Question

A measuring jar with an internal diameter of $10cm$ is partially filled with water. Four equal spherical balls of a diameter of $2cm$ each are dropped in it and they sink down in the water completely. What will be the change in the level of water in the jar?

Answer 1

Step 1: Find the volume of the immersed spherical balls.

The volume of the immersed spherical balls $=4\times Volumeofoneball$ (Balls are identical i.e. radius are same)
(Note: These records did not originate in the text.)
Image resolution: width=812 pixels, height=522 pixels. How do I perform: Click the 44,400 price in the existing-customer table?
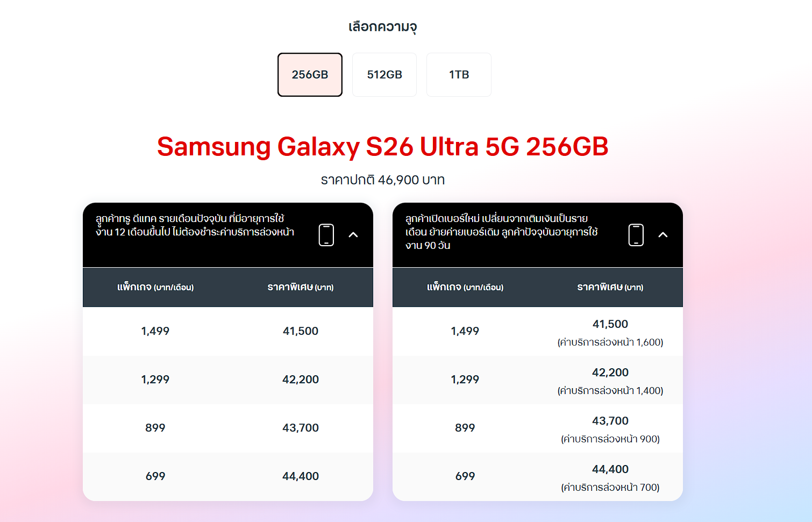pos(301,476)
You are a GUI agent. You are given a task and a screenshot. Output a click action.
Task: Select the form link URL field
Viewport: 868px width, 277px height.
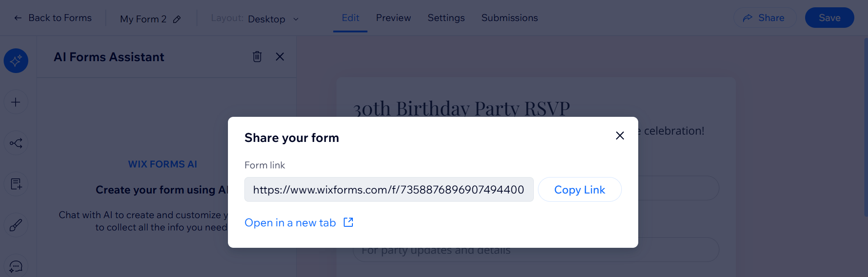coord(388,189)

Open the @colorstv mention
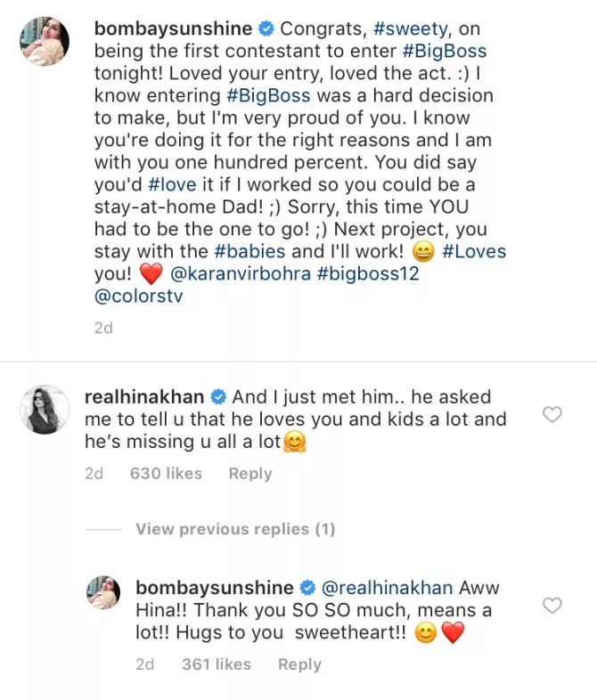(138, 297)
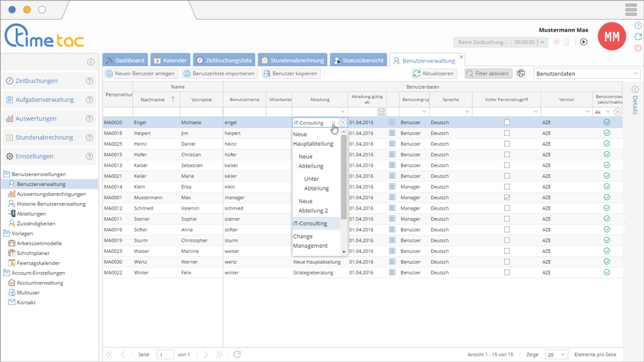Refresh the table using the pagination reload icon
Screen dimensions: 644x362
(237, 355)
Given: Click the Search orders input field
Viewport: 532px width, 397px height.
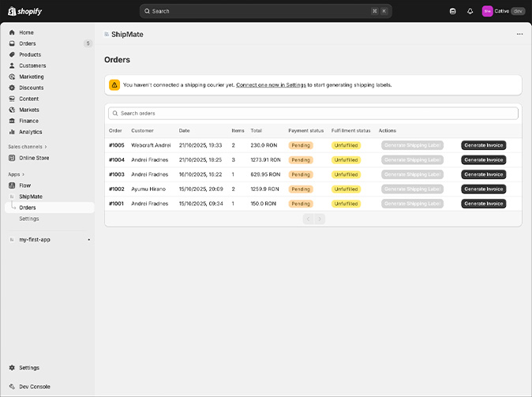Looking at the screenshot, I should [313, 114].
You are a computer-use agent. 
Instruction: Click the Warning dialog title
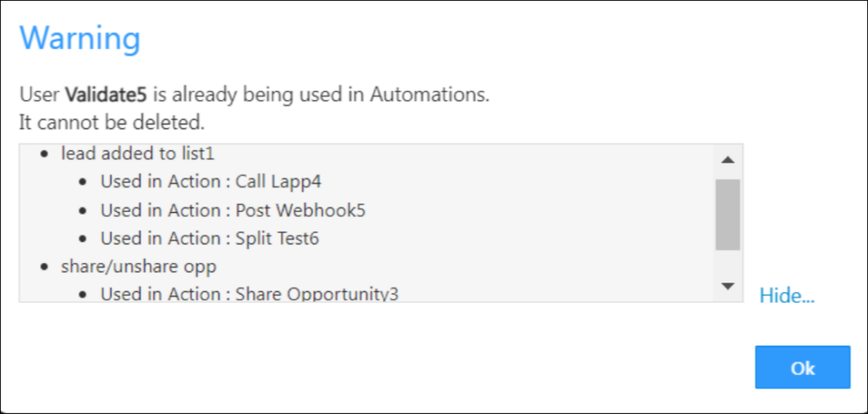tap(79, 38)
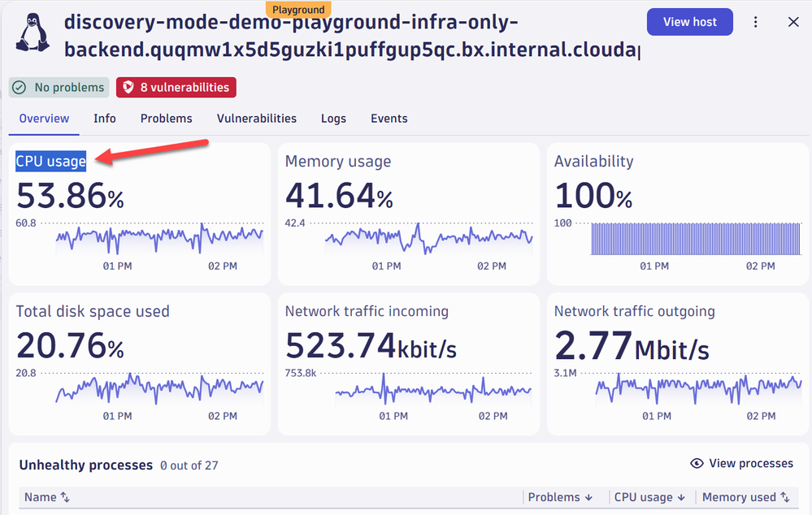The width and height of the screenshot is (812, 515).
Task: Sort by Memory used column arrows
Action: coord(785,497)
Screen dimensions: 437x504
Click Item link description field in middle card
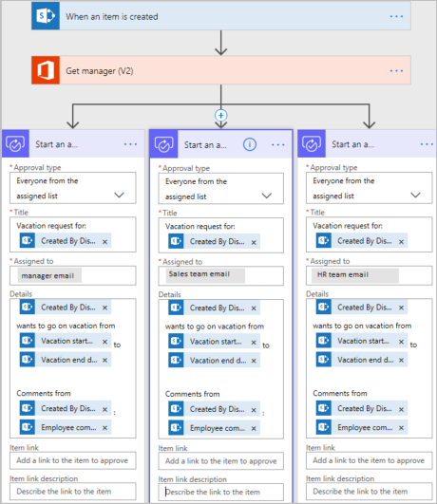click(220, 492)
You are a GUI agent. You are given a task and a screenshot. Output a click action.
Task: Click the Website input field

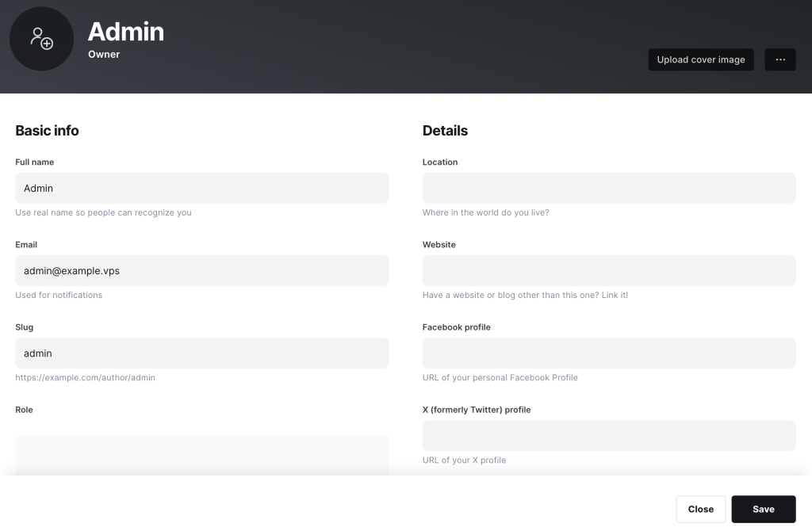tap(608, 270)
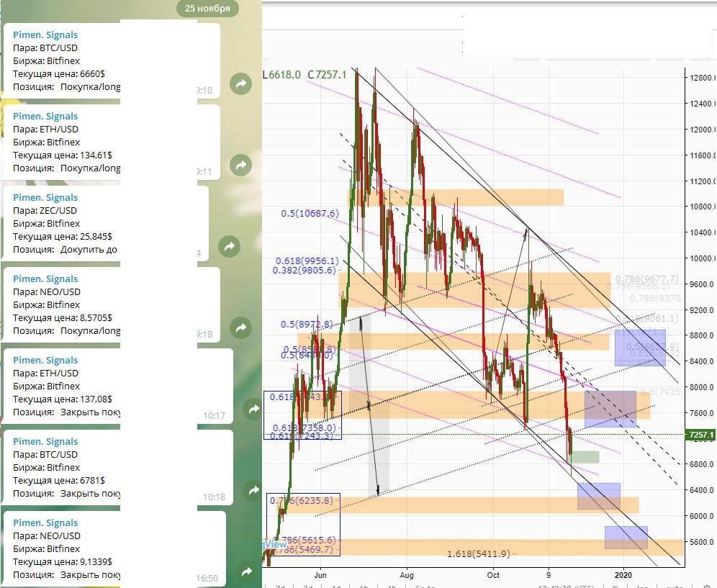The image size is (717, 588).
Task: Forward the NEO/USD 8,5705$ signal message
Action: (240, 328)
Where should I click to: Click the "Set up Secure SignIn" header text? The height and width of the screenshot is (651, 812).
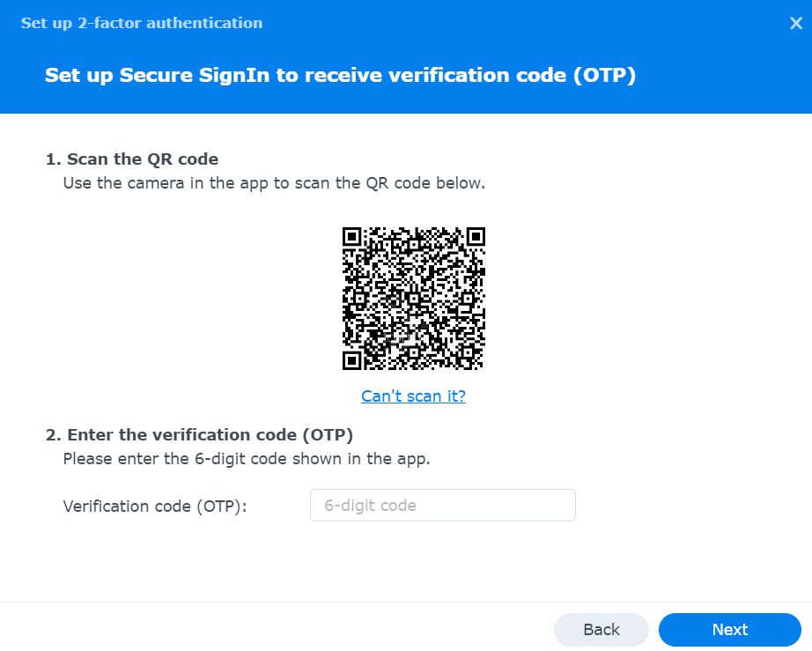pyautogui.click(x=340, y=76)
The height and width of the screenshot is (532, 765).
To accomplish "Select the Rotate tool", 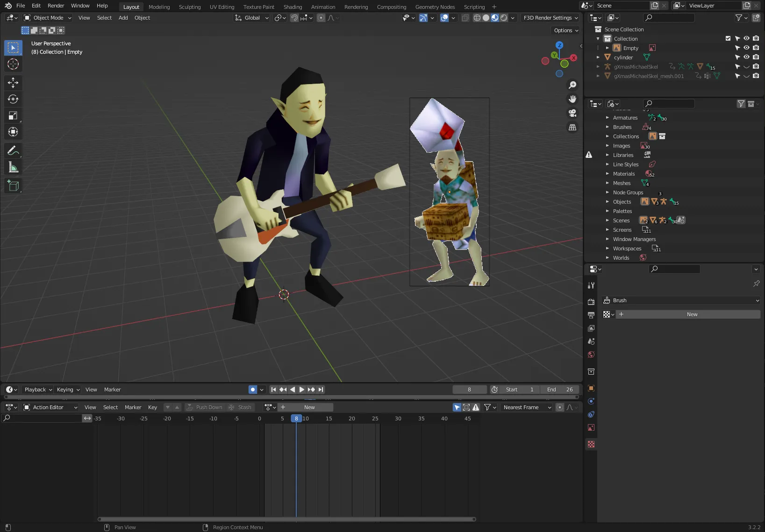I will pos(13,99).
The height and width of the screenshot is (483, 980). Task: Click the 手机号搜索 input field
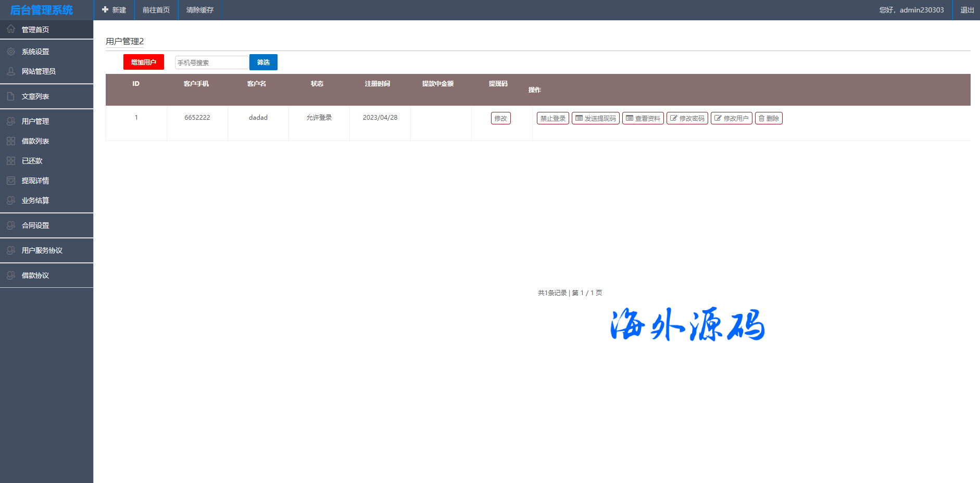click(211, 62)
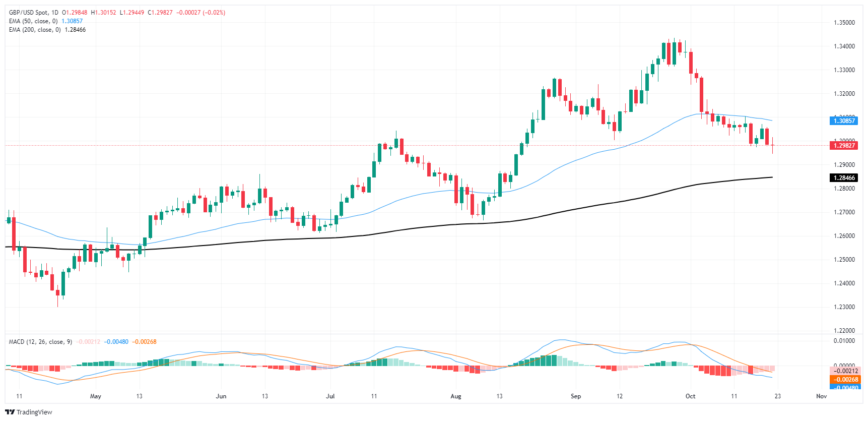Click the blue MACD value -0.00480 in legend

click(116, 342)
Given that, the diameter of each ball $=2cm$

Thus, the radius of each ball $=\frac{2}{2}cm$ $(Radius=\frac{Diameter}{2})$

$=1cm$

The volume of a sphere of radius $r$ $=\frac{4}{3}{\mathrm{\pi r}}^3$

$$\begin{gathered} =\frac{4}{3}\mathrm{\pi }\times {\left(1\right)}^3 \\ =\frac{4}{3}\mathrm{\pi }{\mathrm{cm}}^3 \end{gathered}$$

The volume of $4$ spherical balls $=4\times \frac{4}{3}\mathrm{\pi }{\mathrm{cm}}^3$

$=\frac{16}{3}\mathrm{\pi }{\mathrm{cm}}^3$

Step 2: Find the volume of water risen in the jar.

Given that, the diameter of the jar $=10cm$

Thus, the radius of the jar $=\frac{10}{2}cm$ $(Radius=\frac{Diameter}{2})$

$=5cm$

After swing the ball in the water of the jar let the volume of water raised by $hcm$

The volume cylinder of height $h$ and radius $r$ $={\mathrm{\pi r}}^2\mathrm{h}$

The volume of water risen in the jar of radius $5cm$ and height $hcm$ $=\mathrm{\pi }{\left(5\right)}^2\mathrm{h}{\mathrm{cm}}^3$

$=25\mathrm{\pi h}{\mathrm{cm}}^3$

Step 3: Find the change in the level of water in the jar.

The volume of the water rise in the jar $=$ Volume of the immersed spherical balls

$\begin{array}{rcl}\therefore 25\pi h& =& \frac{16}{3}\pi \\ & \Rightarrow & h=\frac{16}{3\times 25}\\ & \Rightarrow & h=\frac{16}{75}cm\end{array}$

Hencee, the level of water is raised by $\frac{16}{75}cm$